● **Instructions to follow**
Write out every entry exactly as it appears, omitting the pictures.

● **Records shown**
-*-*-
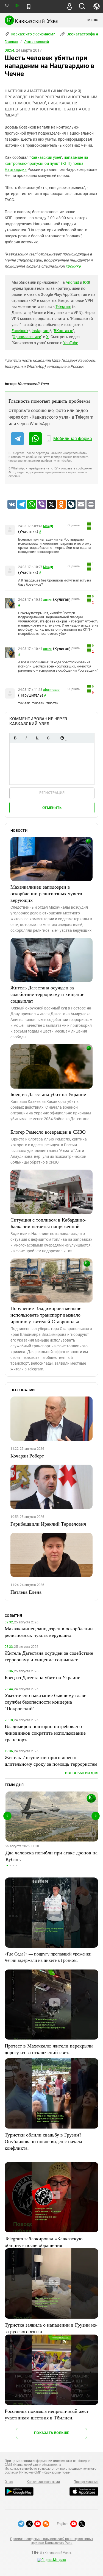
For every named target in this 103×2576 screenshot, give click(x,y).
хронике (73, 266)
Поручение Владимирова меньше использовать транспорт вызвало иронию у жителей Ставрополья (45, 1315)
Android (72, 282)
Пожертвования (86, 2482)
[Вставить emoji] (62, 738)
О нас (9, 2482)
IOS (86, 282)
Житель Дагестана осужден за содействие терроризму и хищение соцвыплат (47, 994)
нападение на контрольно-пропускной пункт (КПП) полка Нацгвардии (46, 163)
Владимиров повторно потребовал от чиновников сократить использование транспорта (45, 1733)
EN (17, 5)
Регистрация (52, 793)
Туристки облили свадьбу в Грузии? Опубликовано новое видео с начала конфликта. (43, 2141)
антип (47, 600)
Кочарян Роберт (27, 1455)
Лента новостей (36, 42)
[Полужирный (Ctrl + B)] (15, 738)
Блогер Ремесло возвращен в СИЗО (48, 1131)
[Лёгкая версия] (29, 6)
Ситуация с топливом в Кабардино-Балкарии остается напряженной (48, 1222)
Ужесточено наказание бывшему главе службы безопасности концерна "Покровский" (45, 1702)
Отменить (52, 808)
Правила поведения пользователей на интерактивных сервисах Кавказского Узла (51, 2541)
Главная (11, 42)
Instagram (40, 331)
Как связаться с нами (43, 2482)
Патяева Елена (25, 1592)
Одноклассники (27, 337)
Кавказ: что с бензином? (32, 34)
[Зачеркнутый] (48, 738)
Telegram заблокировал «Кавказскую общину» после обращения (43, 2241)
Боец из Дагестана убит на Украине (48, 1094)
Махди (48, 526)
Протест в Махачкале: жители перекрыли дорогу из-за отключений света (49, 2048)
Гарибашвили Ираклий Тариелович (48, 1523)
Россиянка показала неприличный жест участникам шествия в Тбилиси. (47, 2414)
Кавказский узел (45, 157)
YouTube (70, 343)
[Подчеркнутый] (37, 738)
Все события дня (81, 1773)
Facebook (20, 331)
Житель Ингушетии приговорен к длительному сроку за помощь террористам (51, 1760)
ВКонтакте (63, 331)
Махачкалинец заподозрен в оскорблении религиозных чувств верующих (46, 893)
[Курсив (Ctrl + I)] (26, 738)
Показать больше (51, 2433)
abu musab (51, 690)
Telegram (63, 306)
-*-*-
● **Problem solution**
For every named target in this 103×2576 screenshot, give click(x,y).
хронике (73, 266)
Поручение Владимирова меньше использовать транспорт вызвало иронию у жителей Ставрополья (45, 1315)
Android (72, 282)
Пожертвования (86, 2482)
[Вставить emoji] (62, 738)
О нас (9, 2482)
IOS (86, 282)
Житель Дагестана осужден за содействие терроризму и хищение соцвыплат (47, 994)
нападение на контрольно-пропускной пункт (КПП) полка Нацгвардии (46, 163)
Владимиров повторно потребовал от чиновников сократить использование транспорта (45, 1733)
EN (17, 5)
Регистрация (52, 793)
Туристки облили свадьбу в Грузии? Опубликовано новое видео с начала конфликта. (43, 2141)
антип (47, 600)
Кочарян Роберт (27, 1455)
Лента новостей (36, 42)
[Полужирный (Ctrl + B)] (15, 738)
Блогер Ремесло возвращен в СИЗО (48, 1131)
[Лёгкая версия] (29, 6)
Ситуация с топливом в Кабардино-Балкарии остается напряженной (48, 1222)
Ужесточено наказание бывшему главе службы безопасности концерна "Покровский" (45, 1702)
Отменить (52, 808)
Правила поведения пользователей на интерактивных сервисах Кавказского Узла (51, 2541)
Главная (11, 42)
Instagram (40, 331)
Как связаться с нами (43, 2482)
Патяева Елена (25, 1592)
Одноклассники (27, 337)
Кавказ: что с бензином? (32, 34)
[Зачеркнутый] (48, 738)
Telegram заблокировал «Кавказскую общину» после обращения (43, 2241)
Боец из Дагестана убит на Украине (48, 1094)
Махди (48, 526)
Протест в Махачкале: жители перекрыли дорогу из-за отключений света (49, 2048)
Гарибашвили Ираклий Тариелович (48, 1523)
Россиянка показала неприличный жест участникам шествия в Тбилиси. (47, 2414)
Кавказский узел (45, 157)
YouTube (70, 343)
[Подчеркнутый] (37, 738)
Все события дня (81, 1773)
Facebook (20, 331)
Житель Ингушетии приговорен к длительному сроку за помощь террористам (51, 1760)
ВКонтакте (63, 331)
Махачкалинец заподозрен в оскорблении религиозных чувств верующих (46, 893)
[Курсив (Ctrl + I)] (26, 738)
Показать больше (51, 2433)
abu musab (51, 690)
Telegram (63, 306)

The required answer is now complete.